Do you write about your own work?

I have to write artist statements for my studio work, but it’s kind of difficult to capture. There are a lot of different ideas I’m trying to work through, but it’s not always helpful for someone else to read about all of them. For example, when I'm reviewing a show, I try to just see the works first and not read the press release beforehand, just to get a fresh read on the work.

One other thing is that sometimes I will see a show or an artist's body of work that is really enticing, but I almost don’t want to write about it because I don’t want to break it, in a way. There are some shows that need to stand on their own, without being pitched by any verbal stakes. I think sometimes I get that feeling because the work is too close to my own interests and I want to just let it be and percolate without having that mode of address. Just leave it there and let it sit. Figure out what it is and why it's working, but not in an overly analytic way.

As a curator, what would you say are some principles or relationships you aim to build in an exhibition space? Feel free to give me specific examples.

The space has always been the same for the shows that I've been doing, which is a gallery with only one actual wall (and three glass walls). It’s not an ideal space in which to curate, but it’s also a nice challenge. The first show I did in there was called Person_Place_Thing, and it was about works that are between physical and digital spaces. For that show, I started with one piece that I was really interested in, called World Wide Simultaneous Dance (1998). The artist (Laura Knott) basically coordinated a bunch of different people from different countries to dance at the same time on live-streamed video, before that was an easy or intuitive thing to do. I was thinking about that as an early example of a way in which physical and digital spaces coincide.

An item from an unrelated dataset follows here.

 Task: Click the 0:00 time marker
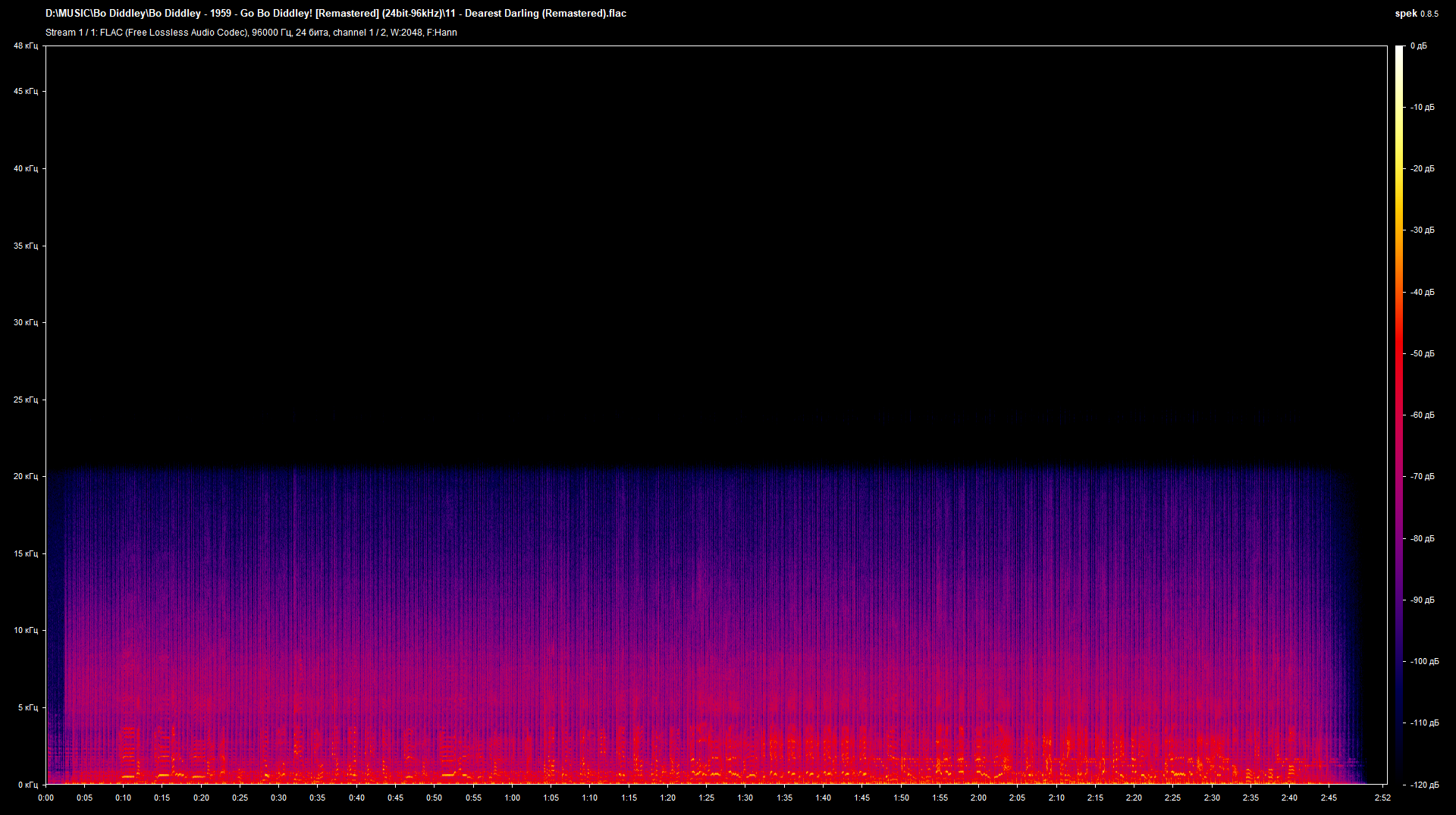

The show that I just did in there was called Residues. Residues were something I was interested in with my work as well. In Residues I was more interested in allowing for connections between works that were not overt and emerged more naturally from the works themselves. I was thinking about psychological and material residues. There was a shower piece by Amanda Turner Pohan that circulated a perfumed fluid that the artist made from measurements of her heartbeat. The residues of that bodily mechanism become the residues of the shower, a perfumed space that you enter into which also forms a residue on your body. There was also a porcelain slip cast of an egg carton by Nicole Kaack in the show. The egg carton burns away in the kiln and the porcelain form is left behind. These works end up having a nice material resonance with each other even though I don't think either artist would have made the other's work. I like that kind of connection.

How did the idea for the Journal of Art Criticism (JAC) come about and what do you envision for it?

When I started writing a lot myself, I was finding that a lot of publications didn’t want an undergraduate student writing for them, especially not in print. In addition, there aren't many undergraduate courses on contemporary art, even though there are a lot of publications out there that are specifically focused on contemporary art. I thought that it would be nice to have an outlet where undergraduates could write, edit, be edited, have conversations with each other about contemporary art, and learn how to run a publication. I want undergraduate student writers to feel like they have an avenue into publishing or writing and a reason to write about contemporary art. The aim is for it to be read by a wider public audience, which is why we stock JAC in bookstores—it gives more credibility to the writers and artists, more weight to undergraduate voices.